*** Extracted material ***
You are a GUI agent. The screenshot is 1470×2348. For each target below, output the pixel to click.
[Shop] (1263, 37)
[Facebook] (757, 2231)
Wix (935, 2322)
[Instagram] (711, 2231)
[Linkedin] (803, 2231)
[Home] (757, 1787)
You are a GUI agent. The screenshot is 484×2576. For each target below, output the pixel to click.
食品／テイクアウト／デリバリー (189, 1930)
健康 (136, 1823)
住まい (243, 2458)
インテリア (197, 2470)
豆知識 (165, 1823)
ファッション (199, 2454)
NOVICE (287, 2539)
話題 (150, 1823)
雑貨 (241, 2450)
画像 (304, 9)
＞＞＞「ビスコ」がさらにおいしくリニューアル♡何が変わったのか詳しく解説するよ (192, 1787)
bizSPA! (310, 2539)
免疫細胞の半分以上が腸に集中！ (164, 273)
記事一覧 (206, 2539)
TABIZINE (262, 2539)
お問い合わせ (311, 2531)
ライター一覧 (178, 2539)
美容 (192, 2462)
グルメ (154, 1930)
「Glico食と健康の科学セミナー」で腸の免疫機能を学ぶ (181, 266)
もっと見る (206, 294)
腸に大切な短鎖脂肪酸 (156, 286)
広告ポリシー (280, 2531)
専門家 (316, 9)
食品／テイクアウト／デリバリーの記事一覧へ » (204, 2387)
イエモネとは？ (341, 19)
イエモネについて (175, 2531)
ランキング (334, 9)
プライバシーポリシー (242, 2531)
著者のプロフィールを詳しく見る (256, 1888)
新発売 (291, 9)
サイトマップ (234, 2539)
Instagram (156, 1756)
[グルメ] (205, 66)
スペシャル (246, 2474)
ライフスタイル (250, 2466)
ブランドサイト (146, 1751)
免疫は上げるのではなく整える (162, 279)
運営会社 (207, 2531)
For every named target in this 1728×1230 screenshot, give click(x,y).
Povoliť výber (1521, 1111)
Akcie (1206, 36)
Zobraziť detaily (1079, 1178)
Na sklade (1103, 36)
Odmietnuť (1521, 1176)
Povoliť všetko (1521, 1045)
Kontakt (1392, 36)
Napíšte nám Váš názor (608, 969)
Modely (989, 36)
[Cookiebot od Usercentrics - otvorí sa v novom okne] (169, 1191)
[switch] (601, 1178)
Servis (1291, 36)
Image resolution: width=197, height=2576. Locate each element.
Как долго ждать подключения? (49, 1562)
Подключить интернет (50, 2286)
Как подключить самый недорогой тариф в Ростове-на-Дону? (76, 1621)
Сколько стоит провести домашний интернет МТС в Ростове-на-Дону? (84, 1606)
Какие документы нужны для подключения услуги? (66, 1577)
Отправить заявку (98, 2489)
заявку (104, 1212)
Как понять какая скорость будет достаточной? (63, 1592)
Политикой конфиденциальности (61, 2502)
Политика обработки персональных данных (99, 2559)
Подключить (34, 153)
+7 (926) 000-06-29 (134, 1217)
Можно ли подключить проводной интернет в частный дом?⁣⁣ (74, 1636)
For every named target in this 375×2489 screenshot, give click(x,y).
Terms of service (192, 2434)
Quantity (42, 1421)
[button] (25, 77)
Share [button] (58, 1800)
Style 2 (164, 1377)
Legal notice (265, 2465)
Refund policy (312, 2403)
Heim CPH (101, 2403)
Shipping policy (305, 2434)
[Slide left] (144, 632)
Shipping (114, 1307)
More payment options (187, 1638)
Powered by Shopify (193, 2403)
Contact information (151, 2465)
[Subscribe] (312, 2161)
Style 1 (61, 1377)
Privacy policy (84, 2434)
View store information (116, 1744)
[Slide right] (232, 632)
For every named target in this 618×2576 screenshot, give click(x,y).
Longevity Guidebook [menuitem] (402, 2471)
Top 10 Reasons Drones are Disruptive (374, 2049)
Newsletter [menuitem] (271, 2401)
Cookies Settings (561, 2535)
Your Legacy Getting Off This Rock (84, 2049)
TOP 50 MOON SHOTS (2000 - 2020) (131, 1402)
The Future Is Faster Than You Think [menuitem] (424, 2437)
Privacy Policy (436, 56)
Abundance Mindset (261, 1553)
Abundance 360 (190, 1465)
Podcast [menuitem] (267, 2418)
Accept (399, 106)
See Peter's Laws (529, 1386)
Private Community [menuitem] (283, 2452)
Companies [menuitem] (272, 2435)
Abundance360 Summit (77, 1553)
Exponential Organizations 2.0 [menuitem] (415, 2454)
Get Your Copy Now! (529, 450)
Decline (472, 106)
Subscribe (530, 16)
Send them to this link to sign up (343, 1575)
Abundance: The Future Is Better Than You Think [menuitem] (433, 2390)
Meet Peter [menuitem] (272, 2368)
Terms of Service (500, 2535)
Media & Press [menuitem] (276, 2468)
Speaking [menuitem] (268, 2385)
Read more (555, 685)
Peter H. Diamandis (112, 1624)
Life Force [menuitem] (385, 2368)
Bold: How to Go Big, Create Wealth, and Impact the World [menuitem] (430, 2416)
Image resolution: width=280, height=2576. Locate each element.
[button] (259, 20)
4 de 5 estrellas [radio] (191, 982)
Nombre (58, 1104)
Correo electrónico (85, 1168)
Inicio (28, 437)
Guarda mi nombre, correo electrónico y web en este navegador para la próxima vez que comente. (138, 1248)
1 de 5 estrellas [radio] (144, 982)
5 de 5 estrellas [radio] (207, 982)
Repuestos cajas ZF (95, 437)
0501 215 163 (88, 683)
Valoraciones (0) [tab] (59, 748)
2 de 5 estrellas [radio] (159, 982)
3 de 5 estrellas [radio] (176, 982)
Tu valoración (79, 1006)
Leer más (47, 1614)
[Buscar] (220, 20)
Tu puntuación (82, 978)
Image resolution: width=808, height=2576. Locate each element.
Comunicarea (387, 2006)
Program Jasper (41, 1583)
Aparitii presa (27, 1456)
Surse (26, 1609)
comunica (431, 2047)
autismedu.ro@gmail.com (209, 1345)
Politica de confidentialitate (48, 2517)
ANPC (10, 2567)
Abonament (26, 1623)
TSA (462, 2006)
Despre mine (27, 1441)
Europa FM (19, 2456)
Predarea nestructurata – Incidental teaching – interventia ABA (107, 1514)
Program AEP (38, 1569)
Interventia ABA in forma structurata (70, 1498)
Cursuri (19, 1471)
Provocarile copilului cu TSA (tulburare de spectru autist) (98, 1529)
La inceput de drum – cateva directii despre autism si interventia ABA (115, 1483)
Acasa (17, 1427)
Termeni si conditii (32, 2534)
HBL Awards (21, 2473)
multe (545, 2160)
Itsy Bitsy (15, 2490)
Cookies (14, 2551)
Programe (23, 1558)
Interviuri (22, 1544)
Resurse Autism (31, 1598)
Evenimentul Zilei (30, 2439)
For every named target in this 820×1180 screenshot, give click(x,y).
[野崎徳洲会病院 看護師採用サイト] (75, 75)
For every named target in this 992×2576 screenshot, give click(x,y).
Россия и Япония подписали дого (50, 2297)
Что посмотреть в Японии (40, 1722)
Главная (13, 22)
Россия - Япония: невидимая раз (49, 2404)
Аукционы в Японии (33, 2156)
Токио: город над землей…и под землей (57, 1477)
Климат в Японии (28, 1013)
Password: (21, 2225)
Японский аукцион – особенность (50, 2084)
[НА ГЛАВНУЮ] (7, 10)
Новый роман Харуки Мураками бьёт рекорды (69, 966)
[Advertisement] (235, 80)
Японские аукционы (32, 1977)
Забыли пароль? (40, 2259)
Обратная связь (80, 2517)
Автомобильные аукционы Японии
*** End of Extracted material ***
Sift through the material above and copy each line that holds "every".

• Your response
For every named target in this 1728×1230 screenshot, give click(x,y).
For every named target in this 375×2489 screenshot, give click(x,y).
For every named target in this 618×2576 screenshot, give click(x,y).
For every named target in this 820×1180 screenshot, give click(x,y).
For every named target in this 992×2576 screenshot, give click(x,y).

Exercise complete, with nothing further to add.